Eigentlich stand zu diesem Zeitpunkt eine DFB-Kurzschulung über Passspiel, Spielaufbau und effektives Verteidigen für C-Junioren an der Tagesordnung. Doch dem dafür eingereichten Eilantrag von Coach Tommy Bartke, die Halbzeitpause auf mindestens 30 Minuten auszudehnen, wurde vom Schiedsrichter leider nicht stattgegeben. So ging es bereits nach den üblichen 10 Minuten wieder aufs sonnengeflutete Grün. Schlimmer noch: es ging zunächst alles so weiter.

Der geschickten Fußabwehr von Paul Giesler und der eigentlich physikalischen Unmöglichkeit, aus einem Meter einen Kopfball über das Tor zu setzen, durften die Badeweiher Jungs es verdanken, dass mindestens ein Punktgewinn noch im Bereich des Machbaren lag. Aufgeschreckt durch diese Erkenntnis besannen sie sich fortan zumindest in Ansätzen auf ihre Fähigkeiten. Bessere Raumaufteilung, dezent sichereres Passspiel – jetzt hatten wir ein Fußballspiel. Großes und am Ende spielentscheidendes Aber: das Vergeben allerbester Torchancen. So schafften es weder Rouven Maly (Gegenspielerkopf als Flugbahnhindernis), Marco Novak (Torwart-Sternstunde) noch Nils Bartke (hätte aber wenigstens im Football als Fieldgoal gezählt), dem Gegner sein 90. Saisongegentor beizubringen. Das faszinierte selbst den Schiedsrichter derart, dass er Raum und Zeit vergaß und bei unserem Ballbesitz im Mittelfeld 40 Sekunden vor Ende der regulären Spielzeit die Partie beendete.

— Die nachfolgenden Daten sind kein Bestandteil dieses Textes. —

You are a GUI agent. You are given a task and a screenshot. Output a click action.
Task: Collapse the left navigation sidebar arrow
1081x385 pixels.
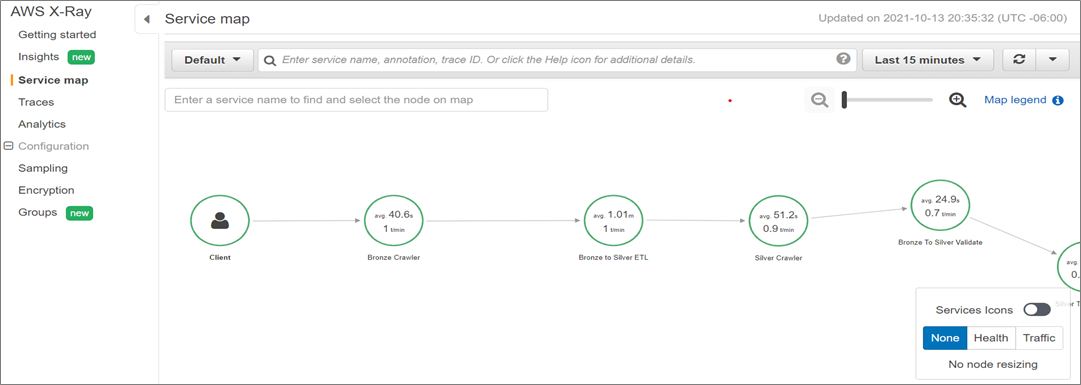[146, 19]
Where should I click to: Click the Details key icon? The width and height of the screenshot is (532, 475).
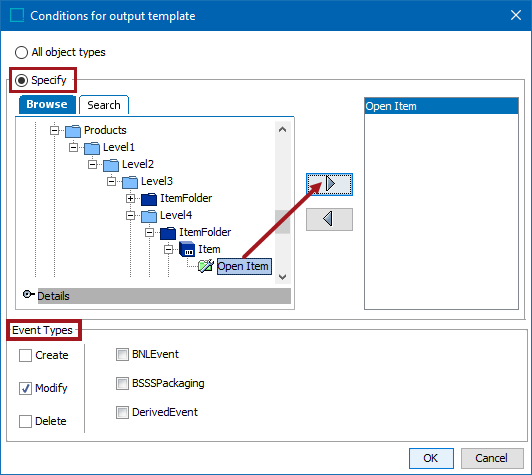[28, 294]
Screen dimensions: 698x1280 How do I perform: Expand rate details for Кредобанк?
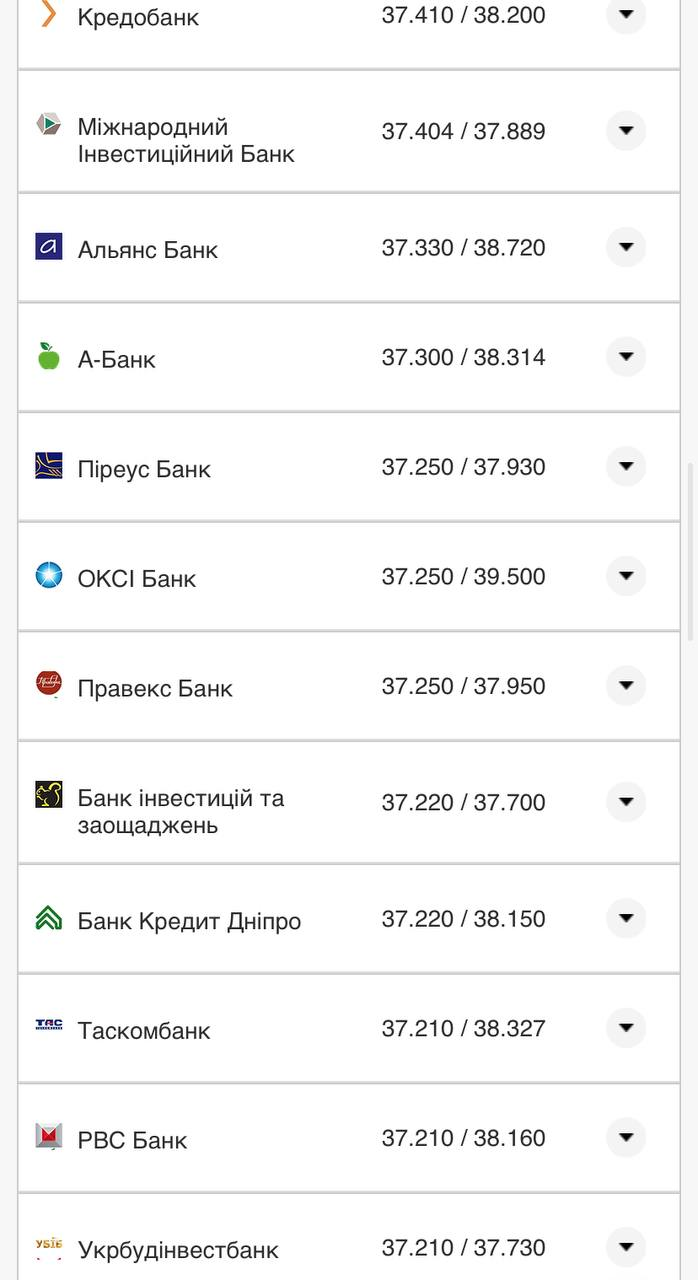pos(625,15)
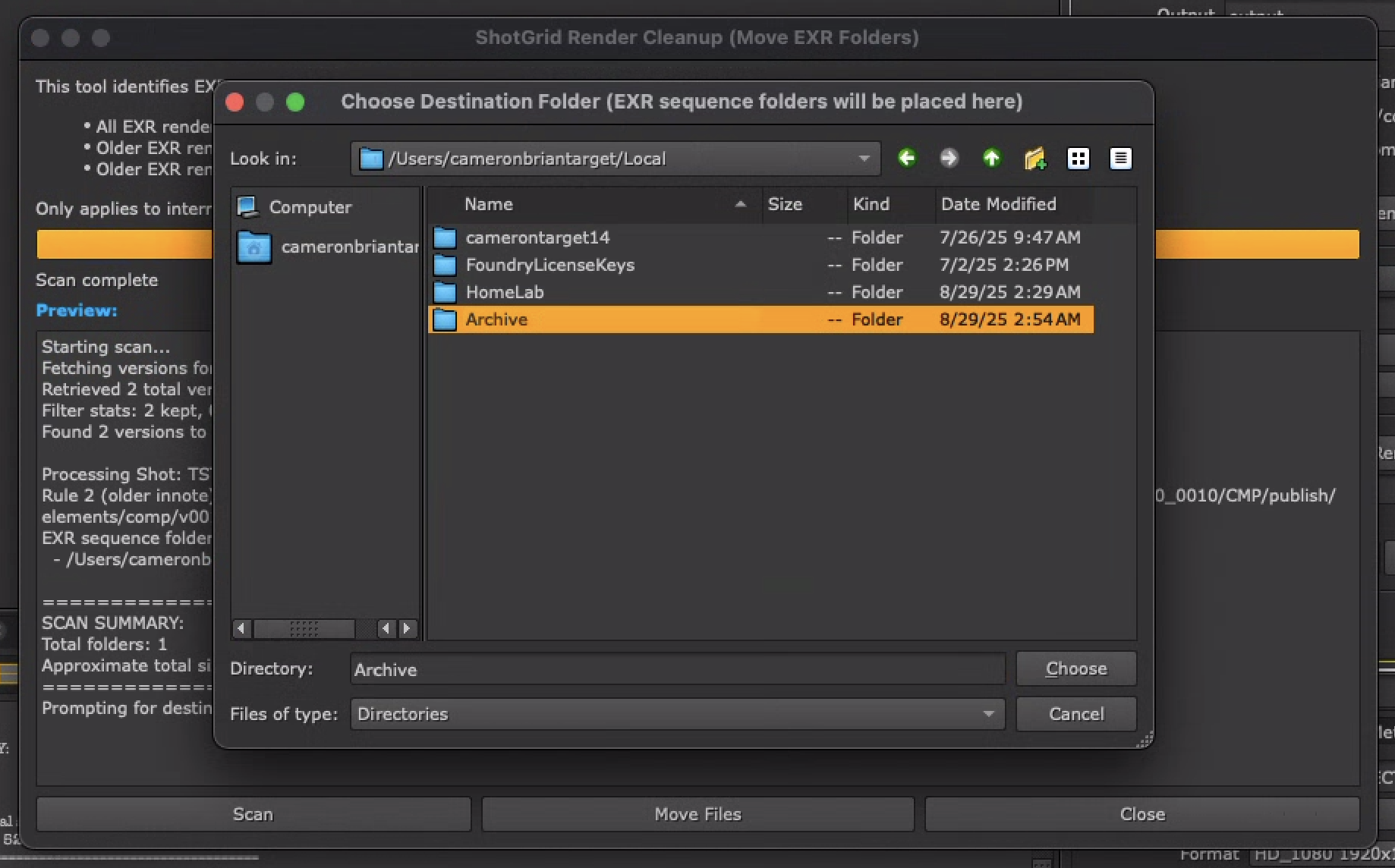Viewport: 1395px width, 868px height.
Task: Sort by Date Modified column header
Action: click(998, 204)
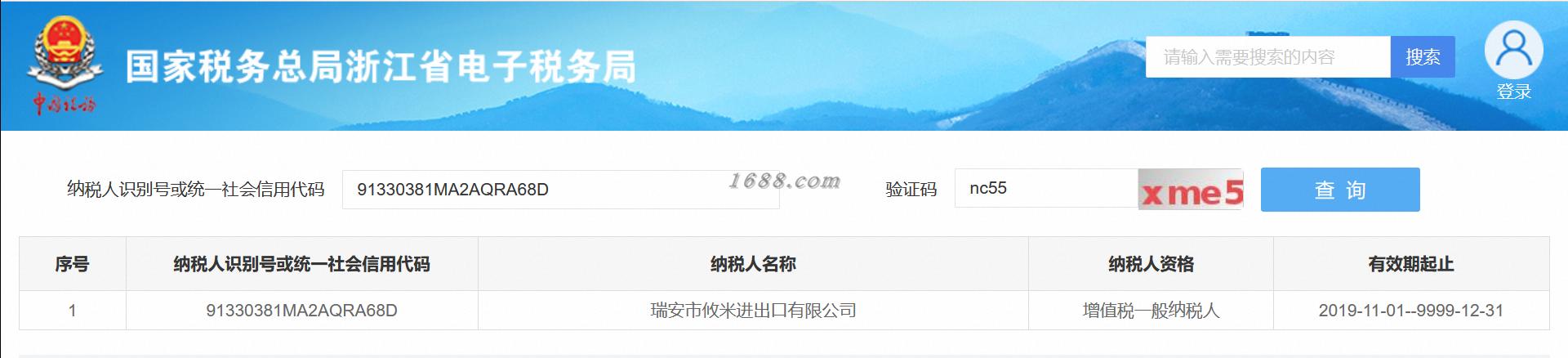
Task: Click the 有效期起止 column header
Action: pos(1411,264)
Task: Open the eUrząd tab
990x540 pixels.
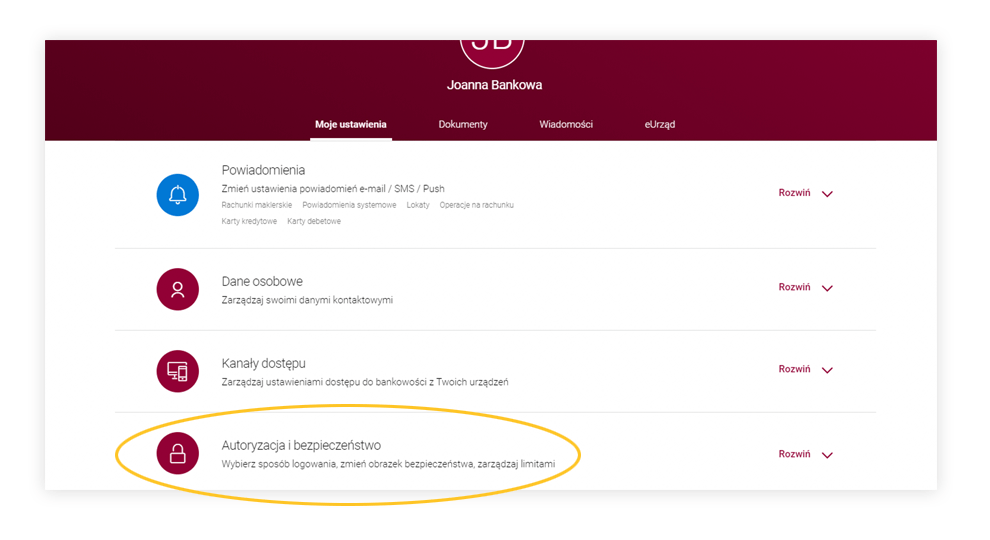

Als kühner Optimist würde ich behaupten, dass wir diesen Angriff garantiert und in kaum beschreibbarer spielerischer Anmut mit dem 2:2 abgeschlossen hätten. Leider musste der Beweis ausbleiben. Und so feierte die bereits abgestiegene Mannschaft des SV Hessler 06 ihren seltenen Sieg verdientermaßen sogar fast noch emotionaler als der FC Bayern seine jüngst errungene 253. Deutsche Meisterschaft.

Uns blieb leider nur der enttäuschte Heimweg und die daheim wartenden Hausaufgaben. In Mathe und Passspiel.

Samstag, 2. Mai 2015 (15:00 Uhr)
C-Junioren-Bezirksliga, 19. Spieltag

SV Hessler 06 – VfB Hüls 2:1 (2:1)

VfB Hüls: 20 Philipp Rowek, 1 Paul Giesler - 2 Nico Joswig (C), 3 Niclas Lanczek, 6 Julius Nigbur, 7 Patrick Zimmermann, 8 Tom Winkler, 9 Duhan Yildirim, 10 Nils Bartke, 11 Jonas Greiner, 12 Marco Nowak, 17 Rouven Brouka, 18 Ruben Brouka, 19 Till Enghöfer

Tore: 1:0/2:0 Hessler (2./8.), 2:1 Rouven Maly (35.)